Sem entrar no mérito de seus textos (visto que só acompanho seu bom blog, onde ele se concentra mais em reflexões metafilosóficas-institucionais), acho que esse texto traz algumas questões que de alguma forma me incomodam (sem, contudo, a estabilidade que ele possui). Entendo, portanto, que esse texto não faça sentido para muitas pessoas (que não tem essa frustração ou que conseguem compreender que essa frustração nelas é originada apenas de circunstâncias institucionais3). Para além dos périplos profisssionais, não consigo deixar de me identificar com uma certa frustração com relação ao meu próprio caminho na filosofia. Se olho para o que faço eu até consigo enxergar méritos pontuais (conseguir aqui e ali dar uma formulação precisa para um problema, ou conseguir tornar um pouco mais inteligível alguma passagem), mas é difícil distinguir isso de uma simples postura escolar competente que poderia encontrar semelhança com outros tantos esforços (mesmo que diferentes no conteúdo ou no detalhe, de mérito e forma semelhante)4. Não acho que essa frustração seja um acaso. Quando olho para a minha formação, sempre senti que devia conciliar meus ímpetos filosóficos com as demandas do mercado. Que deveria buscar uma espécie de ponto ótimo em que conseguiria me situar no espaço institucional da filosofia (com as devidas diferenças entre o mundo anglo e o nacional) sem abrir mão de coisas que para mim eram caras. Tirando o fato que a situação mudou ao longo do caminho (a diminuição de oportunidades fez com que a posição que adotei acabasse parecendo já deslocada demais), é certo que mesmo que tivesse conseguido um sucesso profissional almejado (não apenas um emprego, mas um certo respeito e consideração dos meus pares, uma valorização intra-comunitária do que faço) ainda não estaria satisfeito com o que fiz5. A impressão geral que fico de mim mesmo enquanto filósofo profissional, sobretudo considerando as publicações (ou melhor, se só tivesse as minhas publicações como algo para avaliar) é que ela tende a ser ruim, fraca, derivativa6.É terrível essa sensação de produzir algo insuficiente.
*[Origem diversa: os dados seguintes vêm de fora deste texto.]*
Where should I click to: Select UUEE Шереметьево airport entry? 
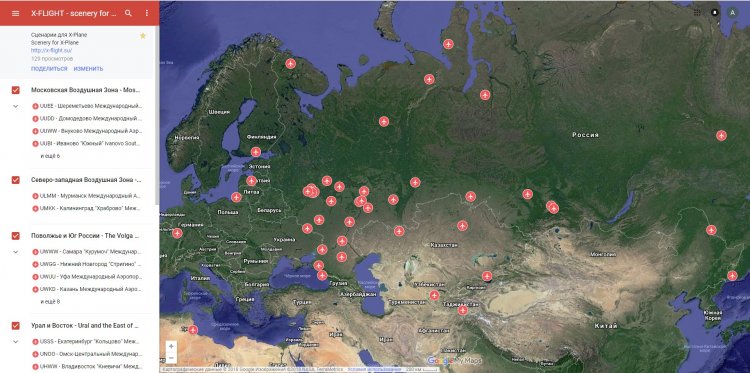(x=87, y=106)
Isso não é, porém, apenas, uma questão de vaidade (embora seja inegável que também haja algo disso), por duas razões. Primeiro pois a filosofia é para mim um amor. Ainda que escrever certos tipos de texto seja uma experiência maçante, nos últimos anos tenho aos poucos voltado a entender que não quero outra coisa da vida. Tanto dando aulas, como estudando, e até rascunhando, há algo sobre estar em contato com esse campo (por meio de conversas ou de leituras) que me gera uma felicidade indescritível. Querer escrever é parte disso, é uma das formas que em alguns momentos essa felicidade vai se expressar. Assim, por mais que eu possa relutar, tem momentos que a escrita vai aparecer como o espaço apropriado para me relacionar com a filosofia. Nem só de recepção passiva vive esse amor, tem momentos em que eu me sinto estimulado a dizer algo, responder algo. É por isso que pra mim a sensação de fracasso é importante. Certamente sei que não é fácil e é preciso abdicar de algum prazer imediato em certos processos7. Mas também não quero que a sensação de ser péssimo perpasse toda a experiência de escrita.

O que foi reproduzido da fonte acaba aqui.